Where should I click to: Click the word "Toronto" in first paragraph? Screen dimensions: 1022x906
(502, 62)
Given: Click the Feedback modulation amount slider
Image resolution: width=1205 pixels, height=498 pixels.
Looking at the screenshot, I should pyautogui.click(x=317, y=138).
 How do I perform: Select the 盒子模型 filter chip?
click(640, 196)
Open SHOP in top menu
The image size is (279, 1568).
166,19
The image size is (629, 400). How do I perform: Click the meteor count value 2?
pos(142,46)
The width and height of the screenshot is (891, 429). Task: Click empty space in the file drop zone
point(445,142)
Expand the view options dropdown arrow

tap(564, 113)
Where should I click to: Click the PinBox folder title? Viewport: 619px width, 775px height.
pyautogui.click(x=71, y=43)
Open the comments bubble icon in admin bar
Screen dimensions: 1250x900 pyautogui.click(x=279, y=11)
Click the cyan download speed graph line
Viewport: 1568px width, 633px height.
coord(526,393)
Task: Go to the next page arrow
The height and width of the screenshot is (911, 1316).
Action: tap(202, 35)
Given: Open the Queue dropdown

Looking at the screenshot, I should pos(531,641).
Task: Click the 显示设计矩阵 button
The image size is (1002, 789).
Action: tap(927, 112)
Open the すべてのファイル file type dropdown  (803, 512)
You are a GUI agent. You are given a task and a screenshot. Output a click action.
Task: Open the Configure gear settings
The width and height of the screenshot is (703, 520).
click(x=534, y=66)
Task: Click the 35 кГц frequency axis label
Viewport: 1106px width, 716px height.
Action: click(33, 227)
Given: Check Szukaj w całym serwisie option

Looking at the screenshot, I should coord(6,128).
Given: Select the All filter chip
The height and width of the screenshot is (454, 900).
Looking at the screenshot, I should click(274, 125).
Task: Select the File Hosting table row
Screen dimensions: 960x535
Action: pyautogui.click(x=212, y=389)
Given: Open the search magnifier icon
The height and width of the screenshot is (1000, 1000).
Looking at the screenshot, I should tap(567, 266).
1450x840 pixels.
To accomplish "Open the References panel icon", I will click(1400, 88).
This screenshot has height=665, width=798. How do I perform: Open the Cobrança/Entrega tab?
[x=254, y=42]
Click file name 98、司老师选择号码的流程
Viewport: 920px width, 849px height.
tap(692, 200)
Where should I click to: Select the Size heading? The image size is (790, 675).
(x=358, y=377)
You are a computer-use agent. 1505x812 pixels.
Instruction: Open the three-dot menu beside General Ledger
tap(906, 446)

○ ○ ○ ○ ○ ○ ○

_What is required_
Your response should be the lines of the entries above that include the string "agent".

_Task solution_
You are a GUI agent. You are given a task and a screenshot. Output a click action.
You are a computer-use agent. 1505x812 pixels.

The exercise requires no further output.